In the mid-80s, a couple of scholars, with Henry Jenkins as the leading man, introduced slash fiction as a possible reaction to straight-male pornography, a fiction liberating itself from gender hierarchy and genderized images. This form of transgression is also often cited as one of the joys of writing slash fiction.

The transgression of gender has also posed a question that is as vibrantly discussable still today, namely wheter or not slash fiction characters are gay, or rather have their own sexuality fluent between male and female characteristics.

Jenkins furthermore is the first to define slash not as merely concerned with representations of sexuality: "Slash is not so much a genre about sex as it is a genre about the limitations of traditional masculinity and about reconfiguring male identity."Jenkins, Henry (1992), S. 191 Furthermore, the emphasis of sex is identified in its emotional quality.

Over the last 15 years, with the introduction of the internet to the equation, and a much broader fan base finding fan fiction and slash fiction on the internet, as well as the change of social matters in the world, fans have become bolder in describing their enjoyment of slash. While a whole generation of slash writers prided themselves with belonging to a sub-culture, inventing a new form of pornography and transgressing gender lines (and being generally very conscious about all this), a new generation of writers has joined slash fandom. This new generation finds itself in a more slash-friendly environment as per-se, and seems understandably a bit more confident about writing erotic fiction, often claiming that they write slash, because it's mainly a turn on to see two men fuck.

::::::::::

● Objective A
Convert the entries, from their first line through the line containing "(x=480, y=173)", into a Markdown table with the columns Row and Content, skipping blank lines and leaving out the pictures.

● Records provided

::::::::::

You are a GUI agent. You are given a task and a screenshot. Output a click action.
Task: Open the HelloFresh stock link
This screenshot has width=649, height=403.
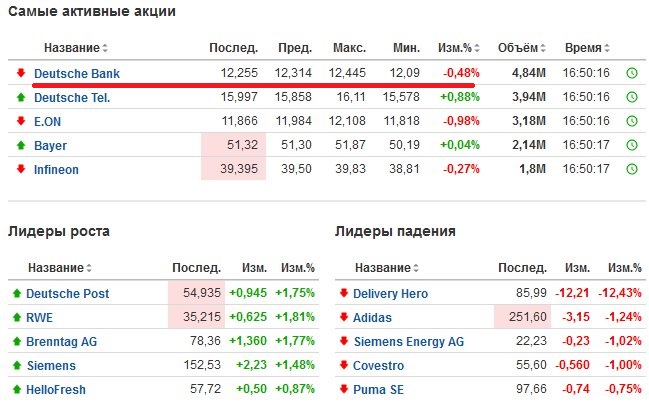(56, 390)
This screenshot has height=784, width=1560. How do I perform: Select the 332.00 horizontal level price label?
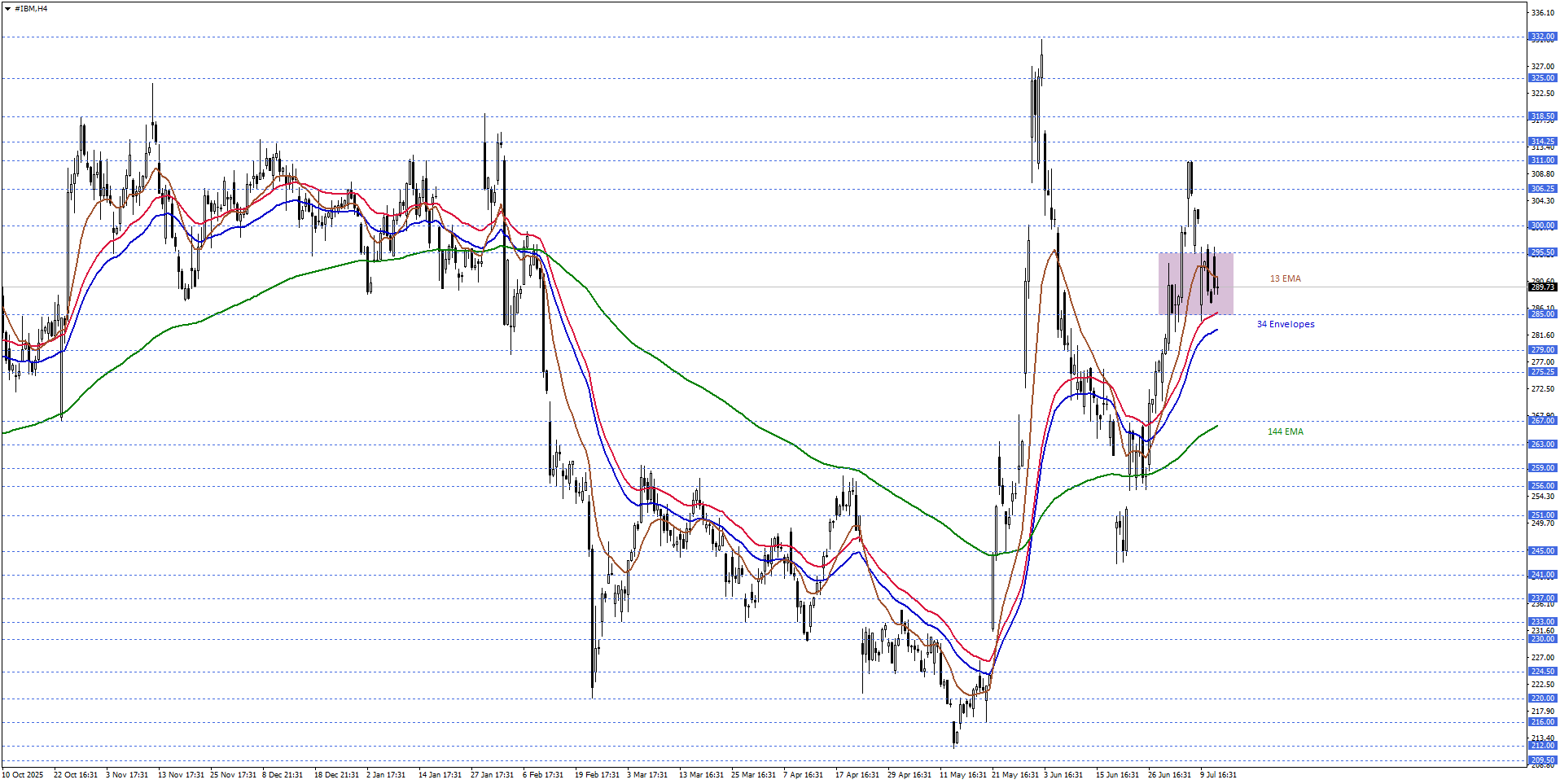pos(1542,37)
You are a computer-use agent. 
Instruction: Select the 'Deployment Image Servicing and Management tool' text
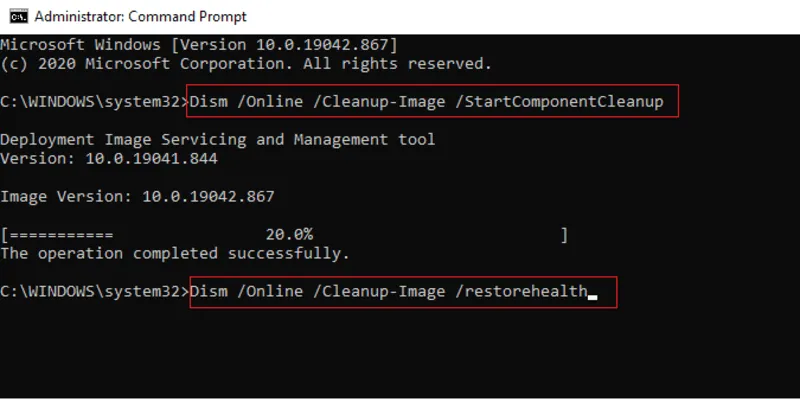pos(217,140)
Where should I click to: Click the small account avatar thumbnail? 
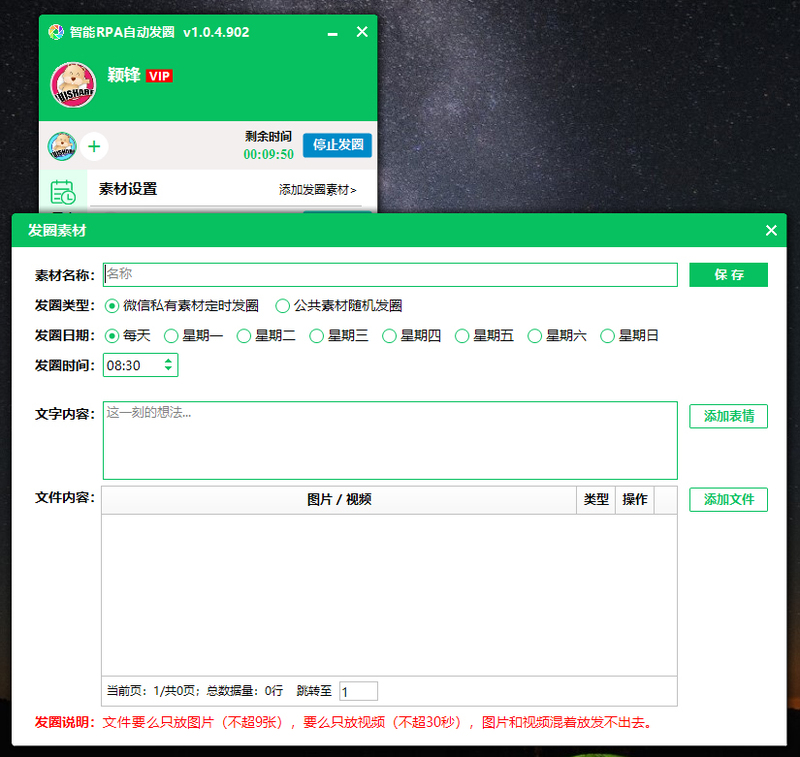tap(62, 147)
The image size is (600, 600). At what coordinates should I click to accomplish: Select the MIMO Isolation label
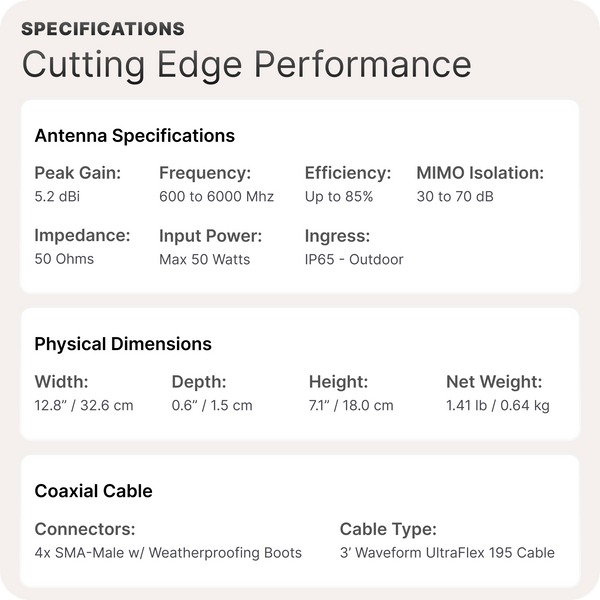(x=480, y=173)
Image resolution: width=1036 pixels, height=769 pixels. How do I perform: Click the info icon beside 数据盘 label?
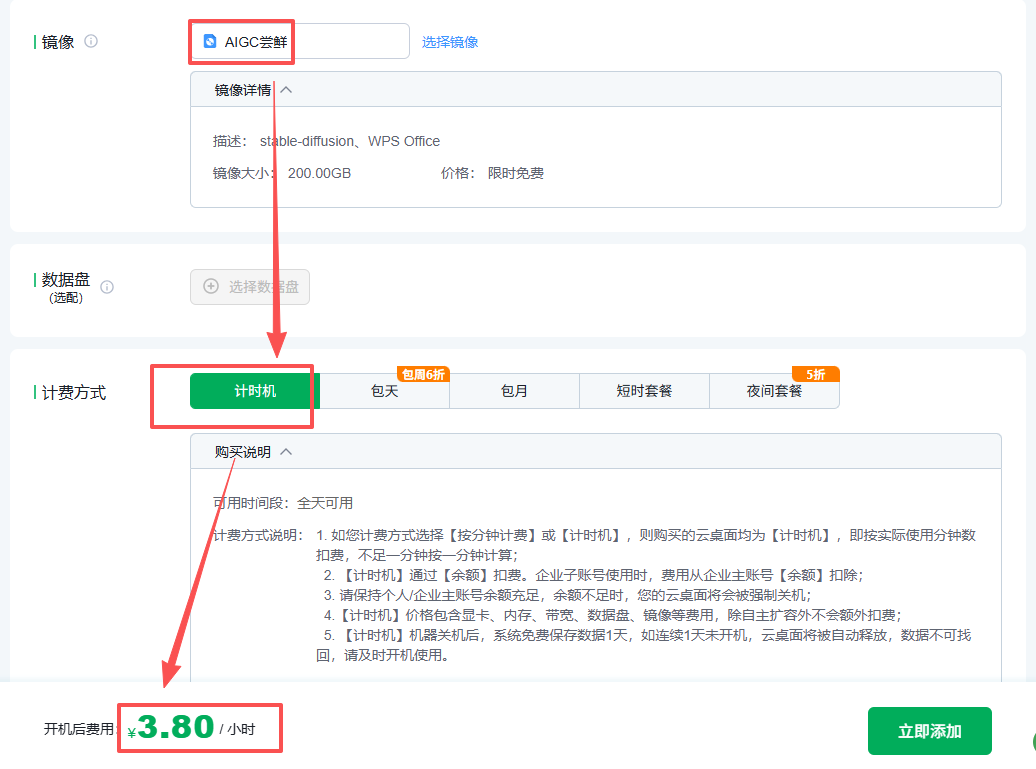coord(107,287)
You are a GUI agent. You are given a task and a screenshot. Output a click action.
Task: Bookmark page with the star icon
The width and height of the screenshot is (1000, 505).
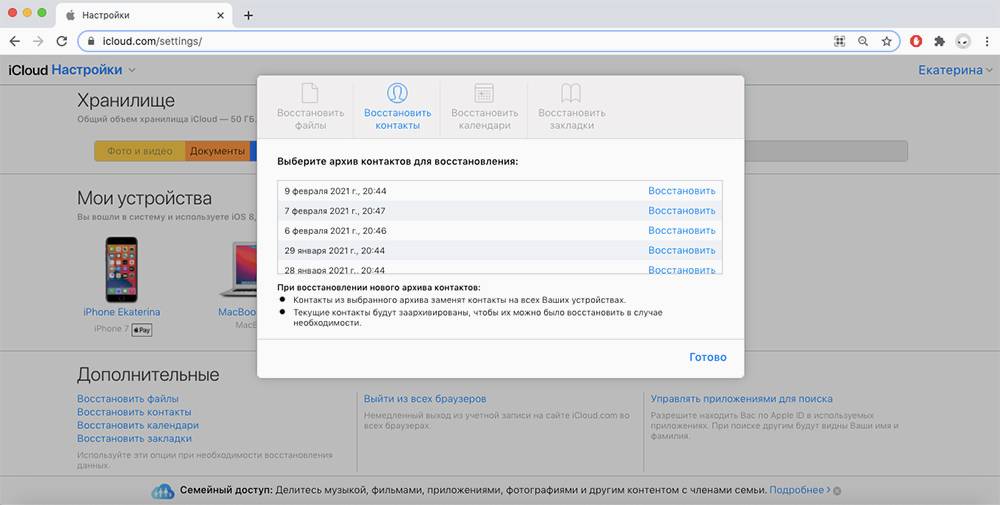click(x=886, y=42)
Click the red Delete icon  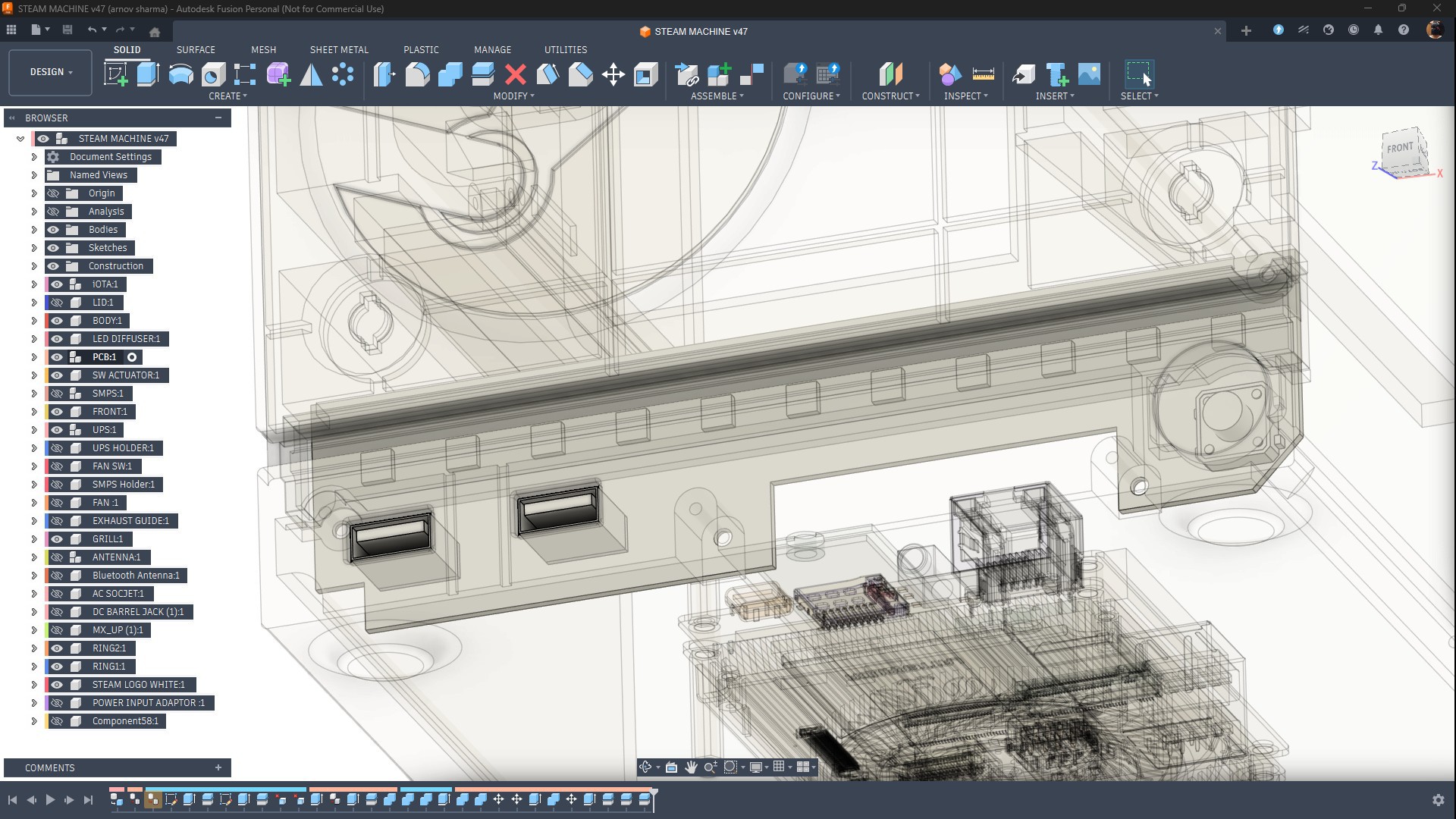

::::::::::

● Objective B
In one to three sentences, state the reasons the slash fiction text gives for fans becoming bolder in describing their enjoyment of slash over the last 15 years.

● Full response A
| Row | Content |
|---|---|
| 1 | You are a GUI agent. You are given a task and a screenshot. Output a click action. |
| 2 | Task: Open the HelloFresh stock link |
| 3 | This screenshot has width=649, height=403. |
| 4 | (56, 390) |
| 5 | This screenshot has height=784, width=1560. How do I perform: Select the 332.00 horizontal level price label? |
| 6 | pos(1542,37) |
| 7 | You are a computer-use agent.  |
| 8 | Instruction: Select the 'Deployment Image Servicing and Management tool' text |
| 9 | pos(217,140) |
| 10 | Where should I click to: Click the small account avatar thumbnail?  |
| 11 | tap(62, 147) |
| 12 | The image size is (600, 600). At what coordinates should I click to accomplish: Select the MIMO Isolation label |
| 13 | (x=480, y=173) |

● Full response B
The text attributes this to the arrival of the internet, a much broader fan base finding fan fiction and slash fiction online, and changes in social matters in the world. It adds that the new generation of writers is in a more slash-friendly environment and is therefore more confident about writing erotic fiction.